E lá fui. Foi tudo muito rápido, em duas semanas estava a ser operado. Isto levou-me uma peça mas não me posso queixar. Tanta gente a querer perder peso com esforço e ginásio e a levantar pneus e eu pimba, vou à faca e extraio orgãos. Aqui não se brinca em serviço meus amigos. É para aliviar carga, vamos embora. Só espero não ficar côxo, porque assim sendo já me faltam dois orgãos do lado direito e estou com receio de começar a pender para a esquerda (isto não é um comentário político subliminar).

A seguir vieram uns meses de quimioterapia que também foi uma experiência inolvidável. Aquilo dá muita anemia pelo que pude experimentar um bocadinho do que é ser velho que era um sonho antigo que eu tinha. Não é assim tão giro ser velho com aspecto de jovem, as pessoas não aderem ao movimento. Ou neste caso, à falta de movimento. Também experimentei o que é a vida de uma modelo. Aviso já que passar fome, vomitar e ter silicone não é aquele mar de rosas e glamour que as pessoas dizem que é. Manter esta beleza exige esforço… e não falecer também é importante.

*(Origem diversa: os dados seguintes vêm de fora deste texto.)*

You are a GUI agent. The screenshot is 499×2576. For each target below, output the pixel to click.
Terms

Também tive direito a um cartão que me dava prioridade em qualquer fila das urgências. Era tipo aquele cartão do monopólio de “vá directamenre para a casa partida e  receba dois contos”. Eu ainda vou pelos contos. Asseguro que o cartão não funciona na fila do peixe. Porque cá não há peixe! Ia lá agora eu tentar usar isto… fora do âmbito… do coiso… não…sorte monopolio

Entretanto, o mês passado fui considerado “curado”, que é coisa para ser controlada durante uns anos mas que por agora está safo. Perdeu-se em comicidade no mundo da internet através deste blog – ganhou-se no que diz respeito à percentagem de bolas de borracha no corpo deste menino.

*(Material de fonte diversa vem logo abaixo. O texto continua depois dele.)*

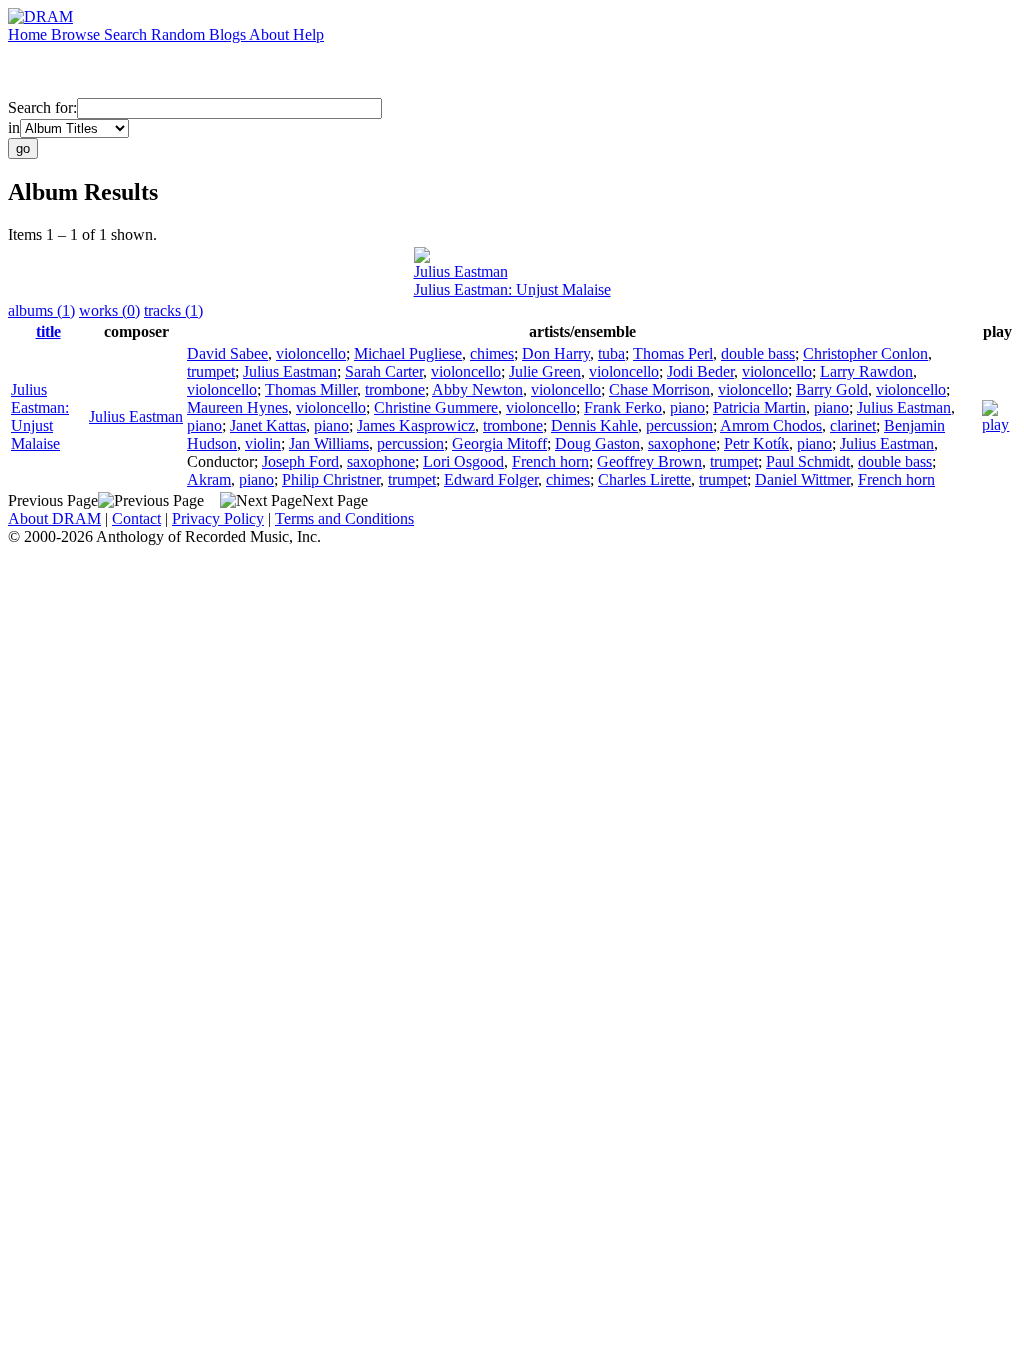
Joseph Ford (300, 461)
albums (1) (41, 310)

E pronto, foi esta a minha vida durante uns meses. Por isso é que nunca mais escrevi… Isso, culpa o cancro. É mentira: metade do tempo foi preguiça; o resto sim, foi a doença que me debilitou de tal forma que eu só conseguia usar o computador para jogar jogos e ver filmes caseiros de hollywood consagrados e bons. Vamos a ver, em princípio isto agora volta ao activo para mal de muita gente que achava que eu tinha parado com isto. Nem o cancro me pára, amores. Agora é que está tudo lixado.

Nota: Agora a sério. Há um estigma ou tabú um bocado parvo sobre o cancro do testículo em Portugal. Moços, examinem-se, apalpem-se, toquem-se no banho, mas vejam isso com atenção. Quanto mais cedo melhor. Não cheguem ao nível dois como eu, e muito menos ao três. Ao boss do último nível é muito mais díficil de ganhar.